ファイルから「login」という文字列が含まれる行のみが抽出されました。

逆に「login」という文字列を含まない行を表示する場合は、-vオプションを付けましょう。

$ grep -v "login" access_log
192.168.10.11 - - [10/Oct/2000:13:55:36 -0700] 1 "GET /index.php HTTP/1.0" 200 2326
192.168.10.11 - - [10/Oct/2000:13:55:36 -0700] 0 "GET /top.jpg HTTP/1.0" 200 310
192.168.30.50 - - [10/Oct/2000:13:57:11 -0700] 5 "GET /mypage.php HTTP/1.0" 200 831
192.168.30.50 - - [10/Oct/2000:13:57:11 -0700] 0 "GET /room.png HTTP/1.0" 200 4530

grep -Eまたはegrepを利用すると、検索文字列に正規表現を利用することができます。

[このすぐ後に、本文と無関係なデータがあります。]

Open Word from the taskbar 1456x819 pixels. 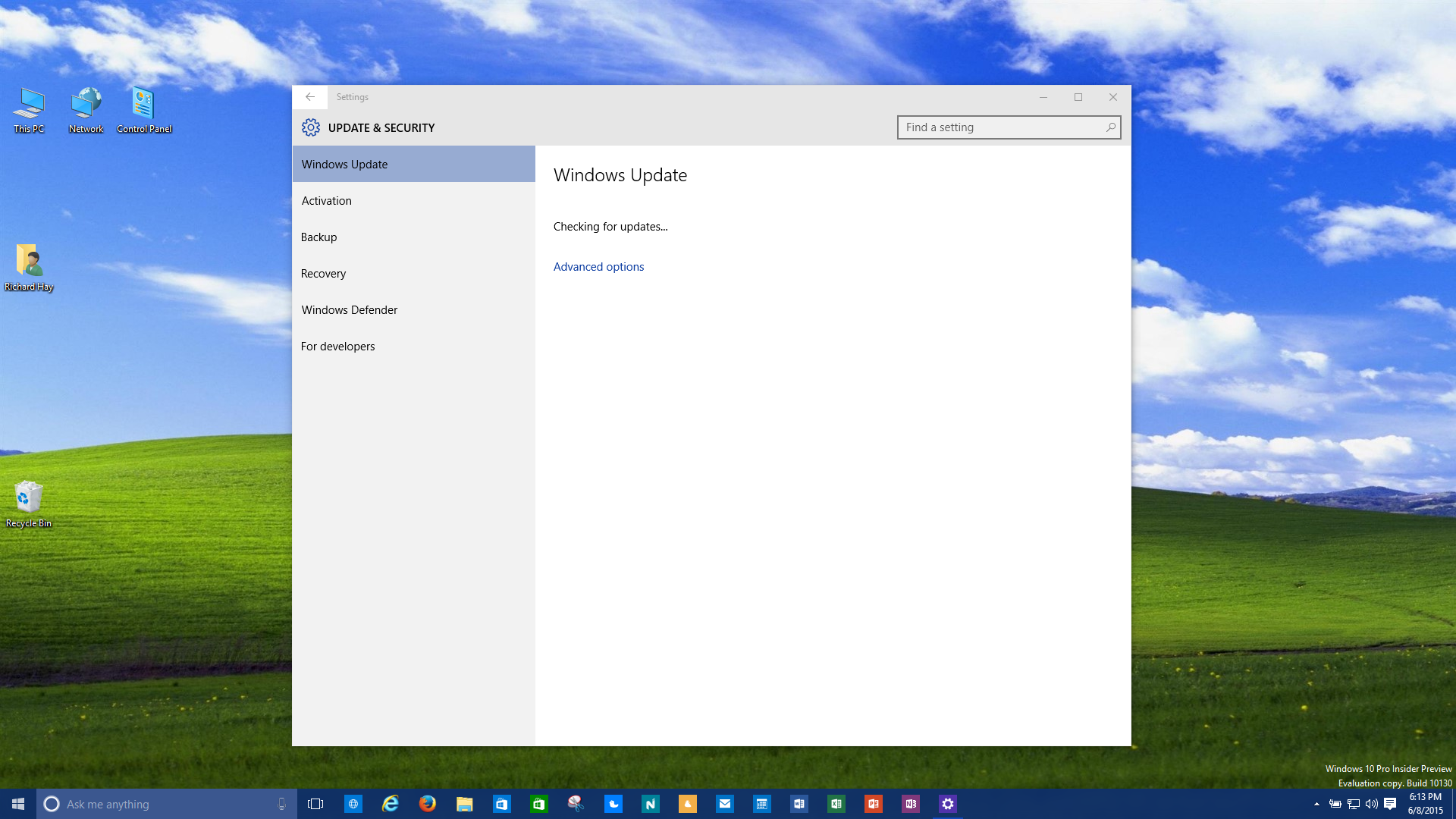799,804
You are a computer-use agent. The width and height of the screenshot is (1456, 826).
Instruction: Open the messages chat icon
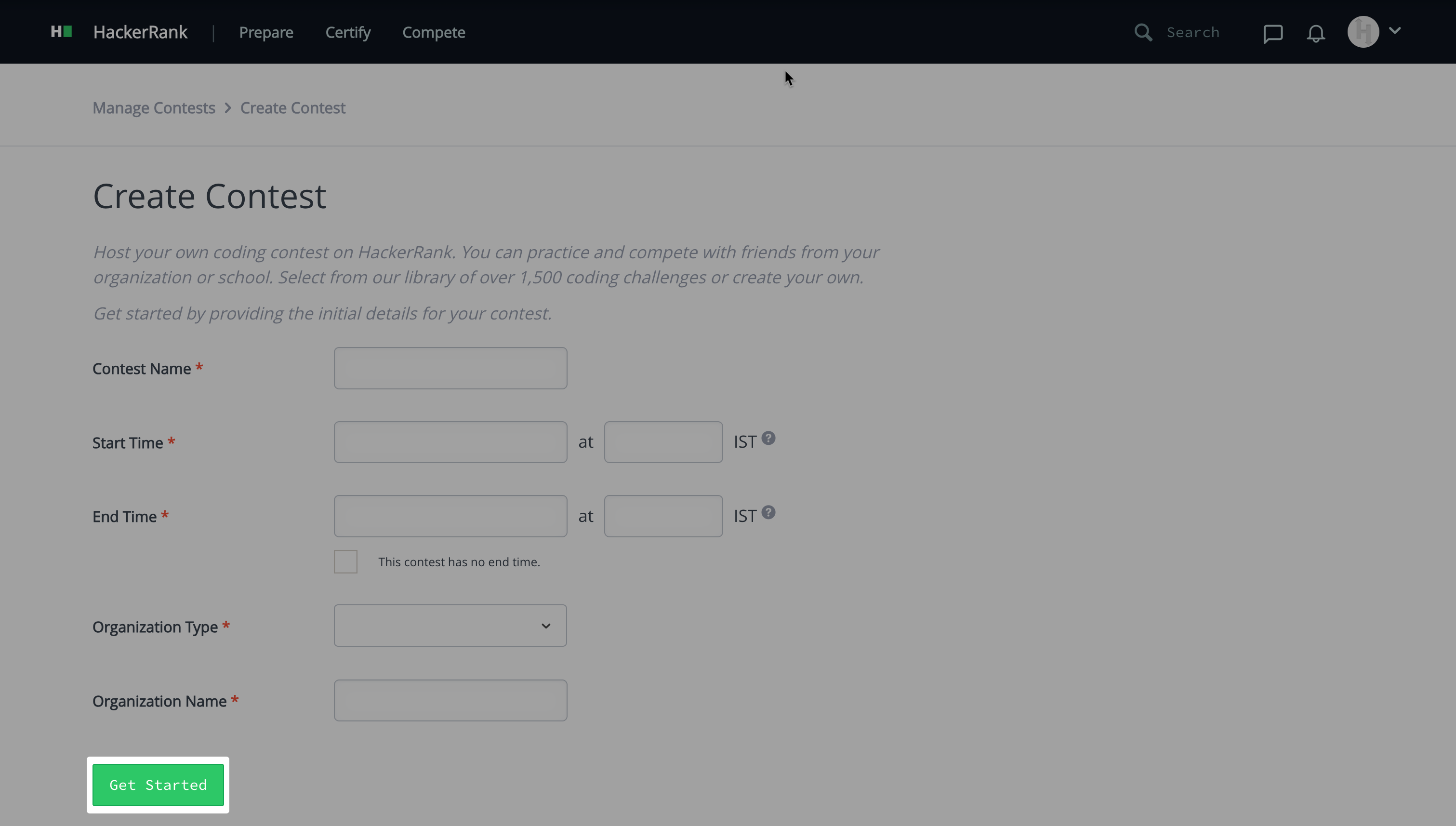[1273, 33]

上記を組み合わせると、画像ファイル(*.jpg, *.gif, *.png)を除外したログを表示したい場合に、以下のように記述することができます。

$ egrep -v "\.(jpg|gif|png)" access_log
192.168.10.11 - - [10/Oct/2000:13:55:36 -0700] 1 "GET /index.php HTTP/1.0" 200 2326
192.168.20.8 - - [10/Oct/2000:13:56:01 -0700] 10 "POST /login.php HTTP/1.0" 200 1793
192.168.30.50 - - [10/Oct/2000:13:57:11 -0700] 5 "GET /mypage.php HTTP/1.0" 200 831

表示する列を絞り込みたい

例えば以下の3つの情報がログ調査に必要であるとします。

  • アクセス日時
  • リクエストURL
  • リクエストにかかった時間

この3つ以外の情報は今回は必要の無いノイズ情報ですので、awkで表示する列を絞り込みましょう。

awkで列を絞り込む場合、デフォルトでは空白(スペース)またはタブ単位で区切られます。
今回の例だと、4列目(アクセス日時)・6列目(リクエストURL)・8列目(リクエストにかかった時間)だけを表示したいことになります。

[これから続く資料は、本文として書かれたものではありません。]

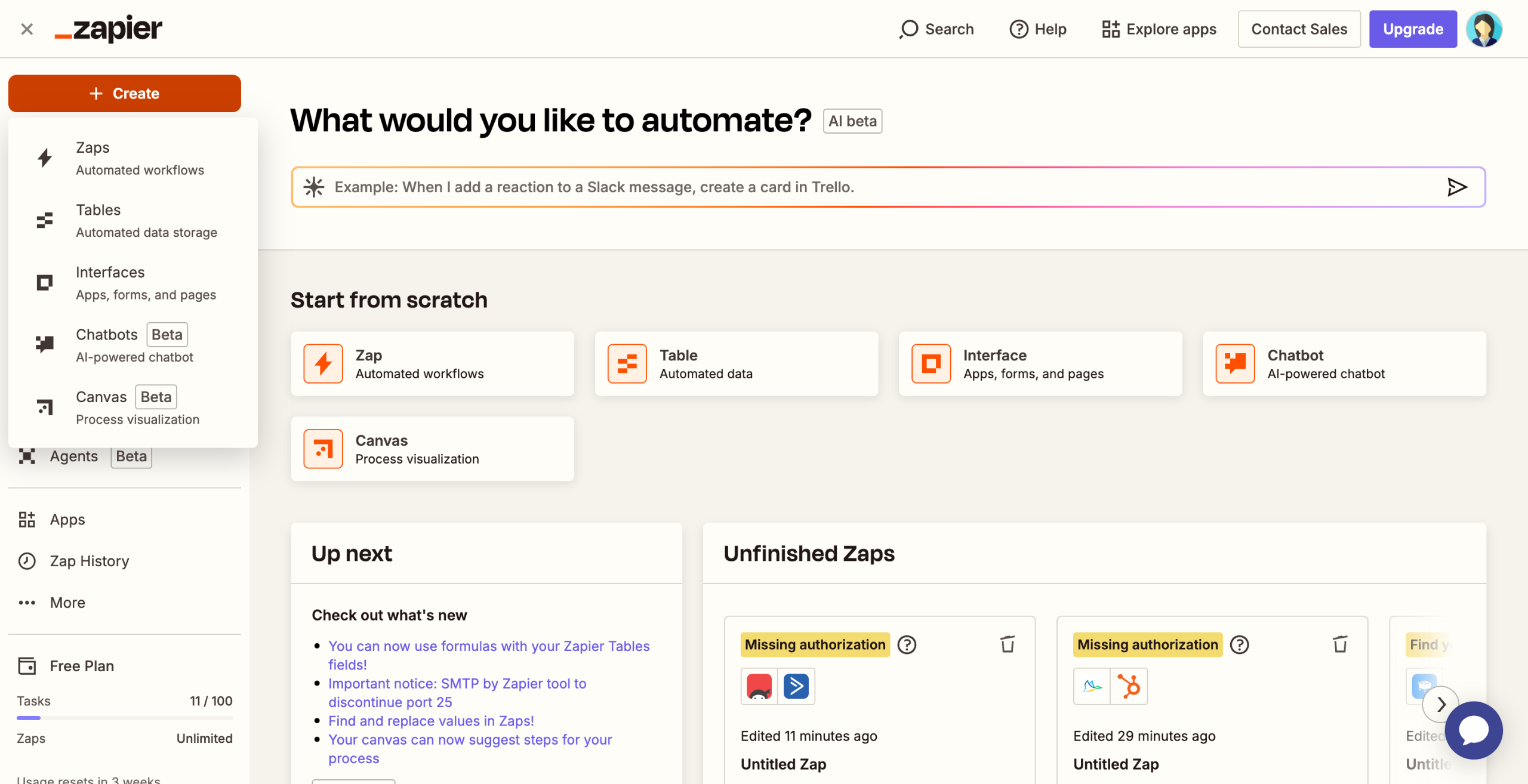Click the Table icon under Start from scratch
Screen dimensions: 1528x784
(627, 363)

$ awk '{print $4,$6,$8}' access_log
[10/Oct/2000:13:55:36 1 /index.php
[10/Oct/2000:13:55:36 0 /top.jpg
[10/Oct/2000:13:56:01 10 /login.php
[10/Oct/2000:13:57:11 5 /mypage.php
[10/Oct/2000:13:57:11 0 /room.png

必要な情報のみが表示され、見通しが良くなりました。

$の後の数字には、区切り文字で行を分割した際の順番が入ります(1始まり)。
区切り文字を変更したい場合は、-F '区切り文字'とオプションを付与すれば良いです。

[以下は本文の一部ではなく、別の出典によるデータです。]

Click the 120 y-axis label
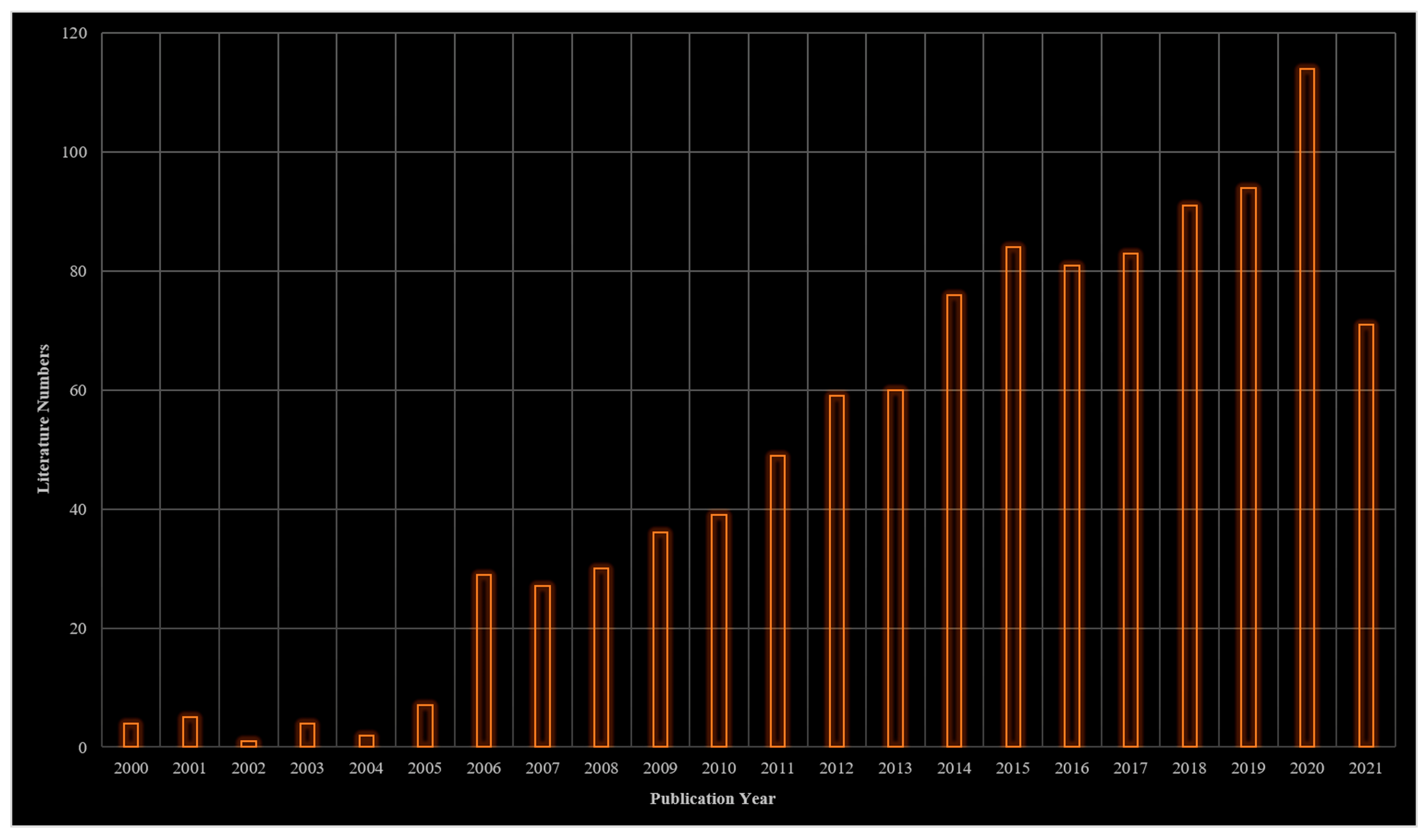This screenshot has height=840, width=1428. (74, 33)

ちなみにcutコマンドでも同様のことは実現できますが、次に紹介する話との関連で、ログの確認時にはawkを利用することをおすすめします。

条件に合致するログのみを抽出したい

ひとつ前の例に追加して「リクエストに3秒以上かかったログのみを抽出したい」場合を考えてみましょう。
awkプログラミング言語なので、条件分岐を記述することもできます。

$ awk '$6>=3{print $4,$6,$8}' access_log
[10/Oct/2000:13:56:01 10 /login.php
[10/Oct/2000:13:57:11 5 /mypage.php

このように「○番目の項目が□□だった場合」と記述することができるため、単純な文字列一致の条件の場合でもgrepよりも細かく絞り込みを行うことができます。

まとめ

私自身、入社したての頃にログファイルをviで開いて怒られたりログファイルを根こそぎExcelに貼り付けてちまちま絞り込みを行ったりと苦い経験があったため、今回このテーマを選ぶことにしました。

今回取り上げた内容は基本的なものであり、さらに高度なログ集計を行おうとすると、sortuniqsedなども必要になるかと思います。
まずはこの記事を足がかりに、その他のコマンドも習得してステップアップしてもらえると嬉しいです!